┏━━

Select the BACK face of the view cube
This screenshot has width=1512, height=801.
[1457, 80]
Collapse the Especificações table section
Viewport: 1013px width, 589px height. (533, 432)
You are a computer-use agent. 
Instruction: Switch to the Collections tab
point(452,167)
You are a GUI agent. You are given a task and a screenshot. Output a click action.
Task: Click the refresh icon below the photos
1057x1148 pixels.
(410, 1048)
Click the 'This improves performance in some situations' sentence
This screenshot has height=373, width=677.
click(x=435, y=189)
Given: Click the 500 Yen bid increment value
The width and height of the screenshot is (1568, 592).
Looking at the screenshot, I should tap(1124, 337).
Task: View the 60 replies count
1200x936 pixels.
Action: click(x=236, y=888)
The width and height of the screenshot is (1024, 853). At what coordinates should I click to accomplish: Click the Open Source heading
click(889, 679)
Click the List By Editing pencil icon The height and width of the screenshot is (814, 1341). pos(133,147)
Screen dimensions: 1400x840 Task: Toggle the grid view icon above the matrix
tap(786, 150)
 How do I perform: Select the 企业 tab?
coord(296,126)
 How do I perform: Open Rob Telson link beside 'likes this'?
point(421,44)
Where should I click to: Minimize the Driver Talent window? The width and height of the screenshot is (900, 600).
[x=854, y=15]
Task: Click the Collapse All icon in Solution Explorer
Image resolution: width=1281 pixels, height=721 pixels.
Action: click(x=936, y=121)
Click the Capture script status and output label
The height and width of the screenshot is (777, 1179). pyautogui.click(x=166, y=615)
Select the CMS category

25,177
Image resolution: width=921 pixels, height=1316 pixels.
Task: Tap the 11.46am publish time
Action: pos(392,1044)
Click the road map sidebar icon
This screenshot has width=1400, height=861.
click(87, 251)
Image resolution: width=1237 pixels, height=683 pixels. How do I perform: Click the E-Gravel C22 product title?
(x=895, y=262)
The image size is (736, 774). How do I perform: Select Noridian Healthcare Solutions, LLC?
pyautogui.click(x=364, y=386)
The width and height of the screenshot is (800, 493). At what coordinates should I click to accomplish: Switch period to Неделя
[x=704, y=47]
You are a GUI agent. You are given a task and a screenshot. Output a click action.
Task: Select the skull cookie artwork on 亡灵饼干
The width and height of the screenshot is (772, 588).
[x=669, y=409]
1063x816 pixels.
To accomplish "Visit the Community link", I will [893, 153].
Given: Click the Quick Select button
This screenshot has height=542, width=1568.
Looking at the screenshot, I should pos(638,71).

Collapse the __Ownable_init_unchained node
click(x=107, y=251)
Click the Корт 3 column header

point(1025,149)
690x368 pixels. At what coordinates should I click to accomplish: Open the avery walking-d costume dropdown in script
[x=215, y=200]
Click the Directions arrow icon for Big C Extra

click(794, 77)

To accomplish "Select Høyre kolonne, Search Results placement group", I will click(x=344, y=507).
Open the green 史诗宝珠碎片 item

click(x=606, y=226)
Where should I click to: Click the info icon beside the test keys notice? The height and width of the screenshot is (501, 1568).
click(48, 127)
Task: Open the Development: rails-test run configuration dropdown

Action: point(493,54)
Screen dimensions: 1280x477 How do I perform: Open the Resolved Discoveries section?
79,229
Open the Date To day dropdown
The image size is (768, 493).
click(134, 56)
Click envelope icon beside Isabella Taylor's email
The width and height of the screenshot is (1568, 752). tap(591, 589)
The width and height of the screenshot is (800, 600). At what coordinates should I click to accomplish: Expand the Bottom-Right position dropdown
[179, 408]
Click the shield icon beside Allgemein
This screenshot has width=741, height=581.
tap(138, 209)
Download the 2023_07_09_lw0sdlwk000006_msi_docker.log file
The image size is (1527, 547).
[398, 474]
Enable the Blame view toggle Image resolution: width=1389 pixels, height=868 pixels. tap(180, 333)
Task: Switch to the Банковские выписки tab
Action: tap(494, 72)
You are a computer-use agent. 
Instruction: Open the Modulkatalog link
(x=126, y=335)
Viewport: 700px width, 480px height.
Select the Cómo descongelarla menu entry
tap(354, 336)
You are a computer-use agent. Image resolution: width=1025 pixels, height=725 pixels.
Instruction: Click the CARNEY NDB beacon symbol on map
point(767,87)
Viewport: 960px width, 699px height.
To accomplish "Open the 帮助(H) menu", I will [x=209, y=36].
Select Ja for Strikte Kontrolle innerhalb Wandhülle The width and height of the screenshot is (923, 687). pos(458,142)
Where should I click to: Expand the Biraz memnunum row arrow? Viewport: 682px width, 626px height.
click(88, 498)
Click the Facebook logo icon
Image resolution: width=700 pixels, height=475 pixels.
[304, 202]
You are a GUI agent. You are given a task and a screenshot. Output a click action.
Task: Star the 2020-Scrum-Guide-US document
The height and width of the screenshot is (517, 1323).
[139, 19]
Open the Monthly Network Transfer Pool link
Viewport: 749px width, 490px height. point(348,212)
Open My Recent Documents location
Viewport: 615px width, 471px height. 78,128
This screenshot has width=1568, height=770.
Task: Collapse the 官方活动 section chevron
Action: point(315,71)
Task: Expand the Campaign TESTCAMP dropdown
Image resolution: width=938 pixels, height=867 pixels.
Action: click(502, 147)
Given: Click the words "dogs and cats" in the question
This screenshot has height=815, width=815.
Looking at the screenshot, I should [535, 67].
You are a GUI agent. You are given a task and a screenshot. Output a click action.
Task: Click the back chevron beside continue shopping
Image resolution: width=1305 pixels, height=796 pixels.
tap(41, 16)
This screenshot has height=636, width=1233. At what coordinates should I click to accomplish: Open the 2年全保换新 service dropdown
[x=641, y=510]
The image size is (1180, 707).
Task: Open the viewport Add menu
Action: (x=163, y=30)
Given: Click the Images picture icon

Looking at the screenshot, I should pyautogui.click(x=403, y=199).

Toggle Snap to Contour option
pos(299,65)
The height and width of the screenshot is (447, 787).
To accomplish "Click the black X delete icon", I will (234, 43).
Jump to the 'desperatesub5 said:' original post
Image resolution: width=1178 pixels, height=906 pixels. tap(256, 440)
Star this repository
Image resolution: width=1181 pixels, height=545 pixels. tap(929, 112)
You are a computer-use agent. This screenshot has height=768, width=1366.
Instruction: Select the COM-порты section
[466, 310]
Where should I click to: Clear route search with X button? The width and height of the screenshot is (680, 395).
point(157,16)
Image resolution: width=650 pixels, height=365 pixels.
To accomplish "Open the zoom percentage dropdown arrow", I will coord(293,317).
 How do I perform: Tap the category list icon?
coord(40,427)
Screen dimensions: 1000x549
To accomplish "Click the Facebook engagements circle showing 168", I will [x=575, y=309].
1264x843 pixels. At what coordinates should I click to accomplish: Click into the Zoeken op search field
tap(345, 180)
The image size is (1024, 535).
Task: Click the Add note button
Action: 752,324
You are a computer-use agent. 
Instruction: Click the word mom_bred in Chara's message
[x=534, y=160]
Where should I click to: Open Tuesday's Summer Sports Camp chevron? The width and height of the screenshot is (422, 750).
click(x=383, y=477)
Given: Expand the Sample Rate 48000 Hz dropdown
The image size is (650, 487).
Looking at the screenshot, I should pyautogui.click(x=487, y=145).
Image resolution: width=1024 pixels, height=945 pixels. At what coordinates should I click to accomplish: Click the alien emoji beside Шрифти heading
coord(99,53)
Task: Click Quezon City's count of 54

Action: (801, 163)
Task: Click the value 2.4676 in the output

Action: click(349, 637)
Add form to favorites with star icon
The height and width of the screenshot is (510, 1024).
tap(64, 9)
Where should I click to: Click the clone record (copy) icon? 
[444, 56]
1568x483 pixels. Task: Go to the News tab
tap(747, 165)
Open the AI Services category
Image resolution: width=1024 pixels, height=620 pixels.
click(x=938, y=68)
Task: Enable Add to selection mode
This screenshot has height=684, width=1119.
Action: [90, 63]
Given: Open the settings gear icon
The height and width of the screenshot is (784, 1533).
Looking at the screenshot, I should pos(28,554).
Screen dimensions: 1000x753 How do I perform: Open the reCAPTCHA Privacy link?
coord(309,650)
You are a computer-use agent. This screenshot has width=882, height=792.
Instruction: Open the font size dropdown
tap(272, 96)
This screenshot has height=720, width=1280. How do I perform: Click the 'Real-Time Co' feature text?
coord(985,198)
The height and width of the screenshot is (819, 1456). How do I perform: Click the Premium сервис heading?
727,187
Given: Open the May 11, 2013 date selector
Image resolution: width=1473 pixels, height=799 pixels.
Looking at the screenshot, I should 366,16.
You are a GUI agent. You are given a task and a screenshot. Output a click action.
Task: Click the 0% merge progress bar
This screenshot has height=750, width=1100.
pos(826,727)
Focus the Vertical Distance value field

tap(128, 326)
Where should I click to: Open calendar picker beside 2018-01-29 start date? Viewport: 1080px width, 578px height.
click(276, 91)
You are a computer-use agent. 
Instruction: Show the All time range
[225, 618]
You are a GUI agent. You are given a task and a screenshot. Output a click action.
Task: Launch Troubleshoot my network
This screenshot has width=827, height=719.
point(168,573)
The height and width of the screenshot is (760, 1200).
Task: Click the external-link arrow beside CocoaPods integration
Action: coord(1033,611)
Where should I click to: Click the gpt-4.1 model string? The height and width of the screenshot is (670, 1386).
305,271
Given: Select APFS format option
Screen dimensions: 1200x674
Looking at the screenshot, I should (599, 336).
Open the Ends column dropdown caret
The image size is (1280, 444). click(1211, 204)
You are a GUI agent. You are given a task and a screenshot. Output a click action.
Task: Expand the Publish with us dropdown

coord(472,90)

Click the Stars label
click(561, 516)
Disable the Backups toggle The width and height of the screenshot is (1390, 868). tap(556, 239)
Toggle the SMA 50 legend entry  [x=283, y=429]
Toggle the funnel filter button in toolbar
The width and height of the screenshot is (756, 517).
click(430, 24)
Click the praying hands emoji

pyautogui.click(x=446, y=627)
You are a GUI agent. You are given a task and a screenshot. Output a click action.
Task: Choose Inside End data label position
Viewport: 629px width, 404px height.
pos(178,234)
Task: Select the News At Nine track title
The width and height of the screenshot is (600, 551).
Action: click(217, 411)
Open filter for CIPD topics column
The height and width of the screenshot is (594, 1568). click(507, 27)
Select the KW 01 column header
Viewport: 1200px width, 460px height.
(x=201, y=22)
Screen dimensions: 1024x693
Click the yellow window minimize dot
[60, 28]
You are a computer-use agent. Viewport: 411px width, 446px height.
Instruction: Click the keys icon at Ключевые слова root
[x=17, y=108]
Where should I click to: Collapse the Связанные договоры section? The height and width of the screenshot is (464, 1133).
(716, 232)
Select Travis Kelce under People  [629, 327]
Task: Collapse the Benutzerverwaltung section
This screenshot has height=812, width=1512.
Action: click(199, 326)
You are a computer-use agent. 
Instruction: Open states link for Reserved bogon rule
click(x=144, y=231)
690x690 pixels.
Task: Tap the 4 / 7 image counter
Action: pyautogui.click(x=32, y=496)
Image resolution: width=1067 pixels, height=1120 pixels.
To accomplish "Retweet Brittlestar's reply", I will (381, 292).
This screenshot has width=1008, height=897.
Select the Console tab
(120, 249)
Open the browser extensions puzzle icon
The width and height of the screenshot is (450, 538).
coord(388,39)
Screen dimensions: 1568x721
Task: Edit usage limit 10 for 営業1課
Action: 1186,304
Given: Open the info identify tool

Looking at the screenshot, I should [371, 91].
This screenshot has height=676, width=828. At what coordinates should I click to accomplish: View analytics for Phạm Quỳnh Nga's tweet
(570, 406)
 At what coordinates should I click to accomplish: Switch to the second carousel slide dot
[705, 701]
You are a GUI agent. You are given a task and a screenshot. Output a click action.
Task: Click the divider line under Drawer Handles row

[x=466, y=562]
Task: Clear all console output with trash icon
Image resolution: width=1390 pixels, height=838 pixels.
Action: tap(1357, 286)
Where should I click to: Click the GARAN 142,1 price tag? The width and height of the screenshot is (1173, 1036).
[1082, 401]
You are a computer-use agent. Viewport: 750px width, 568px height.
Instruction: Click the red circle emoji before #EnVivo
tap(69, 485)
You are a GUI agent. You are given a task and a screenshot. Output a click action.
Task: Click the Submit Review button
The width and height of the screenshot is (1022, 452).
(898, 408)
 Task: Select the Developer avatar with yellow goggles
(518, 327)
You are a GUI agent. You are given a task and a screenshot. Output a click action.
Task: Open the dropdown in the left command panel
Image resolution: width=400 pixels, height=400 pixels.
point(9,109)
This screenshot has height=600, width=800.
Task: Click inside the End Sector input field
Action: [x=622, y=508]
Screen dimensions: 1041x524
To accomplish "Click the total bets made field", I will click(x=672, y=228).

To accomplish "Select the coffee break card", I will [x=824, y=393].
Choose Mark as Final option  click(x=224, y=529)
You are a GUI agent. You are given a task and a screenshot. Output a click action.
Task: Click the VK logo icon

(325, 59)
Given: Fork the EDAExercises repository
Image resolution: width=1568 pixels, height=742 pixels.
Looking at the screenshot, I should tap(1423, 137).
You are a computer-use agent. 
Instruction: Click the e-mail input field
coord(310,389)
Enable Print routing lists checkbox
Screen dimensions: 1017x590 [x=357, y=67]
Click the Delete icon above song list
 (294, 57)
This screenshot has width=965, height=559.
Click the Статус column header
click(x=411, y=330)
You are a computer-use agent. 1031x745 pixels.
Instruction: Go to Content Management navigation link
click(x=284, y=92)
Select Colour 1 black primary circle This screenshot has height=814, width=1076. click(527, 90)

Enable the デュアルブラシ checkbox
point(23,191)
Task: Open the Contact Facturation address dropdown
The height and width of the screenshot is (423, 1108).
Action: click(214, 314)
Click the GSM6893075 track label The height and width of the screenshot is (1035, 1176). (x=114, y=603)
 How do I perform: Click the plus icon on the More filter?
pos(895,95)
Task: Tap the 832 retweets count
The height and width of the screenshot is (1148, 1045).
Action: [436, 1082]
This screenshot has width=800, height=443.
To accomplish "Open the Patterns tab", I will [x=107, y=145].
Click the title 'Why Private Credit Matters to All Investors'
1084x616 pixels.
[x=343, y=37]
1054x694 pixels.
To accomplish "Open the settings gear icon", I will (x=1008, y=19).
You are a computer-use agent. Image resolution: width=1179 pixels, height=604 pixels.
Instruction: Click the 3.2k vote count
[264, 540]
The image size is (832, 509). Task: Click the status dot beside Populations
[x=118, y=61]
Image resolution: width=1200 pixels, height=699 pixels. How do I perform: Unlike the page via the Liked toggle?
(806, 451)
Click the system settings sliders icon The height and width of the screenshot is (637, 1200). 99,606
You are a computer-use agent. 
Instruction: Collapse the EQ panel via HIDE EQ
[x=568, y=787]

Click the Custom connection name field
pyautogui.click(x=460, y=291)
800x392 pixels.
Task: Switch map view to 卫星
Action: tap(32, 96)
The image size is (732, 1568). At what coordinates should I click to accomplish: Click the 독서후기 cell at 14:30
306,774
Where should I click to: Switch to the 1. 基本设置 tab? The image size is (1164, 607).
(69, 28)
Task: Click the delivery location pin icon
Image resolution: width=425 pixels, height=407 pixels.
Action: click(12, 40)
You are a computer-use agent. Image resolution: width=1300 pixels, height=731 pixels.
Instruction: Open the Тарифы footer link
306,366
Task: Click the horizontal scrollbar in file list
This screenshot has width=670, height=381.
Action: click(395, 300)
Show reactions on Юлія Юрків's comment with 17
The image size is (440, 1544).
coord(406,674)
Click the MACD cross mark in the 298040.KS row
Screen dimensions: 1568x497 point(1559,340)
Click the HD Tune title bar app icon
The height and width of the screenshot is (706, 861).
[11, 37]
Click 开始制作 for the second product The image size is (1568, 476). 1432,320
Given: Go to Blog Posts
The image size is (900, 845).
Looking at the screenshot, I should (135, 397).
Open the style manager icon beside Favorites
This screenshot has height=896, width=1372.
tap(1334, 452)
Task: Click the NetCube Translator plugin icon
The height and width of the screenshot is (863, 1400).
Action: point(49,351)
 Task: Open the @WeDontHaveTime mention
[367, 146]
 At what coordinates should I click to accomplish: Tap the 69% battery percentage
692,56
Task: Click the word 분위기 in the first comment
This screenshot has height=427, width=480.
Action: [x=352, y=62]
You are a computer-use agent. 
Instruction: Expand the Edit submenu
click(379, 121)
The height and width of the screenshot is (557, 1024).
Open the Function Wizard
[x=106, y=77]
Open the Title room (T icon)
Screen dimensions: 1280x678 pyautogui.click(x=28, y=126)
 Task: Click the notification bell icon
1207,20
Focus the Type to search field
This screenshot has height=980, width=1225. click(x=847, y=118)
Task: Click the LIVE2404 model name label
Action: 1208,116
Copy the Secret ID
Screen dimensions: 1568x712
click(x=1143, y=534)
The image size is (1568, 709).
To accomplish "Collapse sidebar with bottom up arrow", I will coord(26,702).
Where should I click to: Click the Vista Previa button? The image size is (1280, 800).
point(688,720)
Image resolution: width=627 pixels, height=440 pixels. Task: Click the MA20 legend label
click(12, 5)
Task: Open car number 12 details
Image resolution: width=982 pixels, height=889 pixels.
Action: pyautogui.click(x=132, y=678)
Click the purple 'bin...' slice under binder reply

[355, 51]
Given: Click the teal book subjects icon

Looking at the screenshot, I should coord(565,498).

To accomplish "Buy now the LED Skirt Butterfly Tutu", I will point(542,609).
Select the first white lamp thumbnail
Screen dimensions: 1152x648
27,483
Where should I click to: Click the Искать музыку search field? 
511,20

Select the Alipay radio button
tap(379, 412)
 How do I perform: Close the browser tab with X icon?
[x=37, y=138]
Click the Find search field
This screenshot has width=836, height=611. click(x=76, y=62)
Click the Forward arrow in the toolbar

┗━━

* Directions for this task *
Write only the number of lines in the entries that contain the word "gear".

* Completed task *
2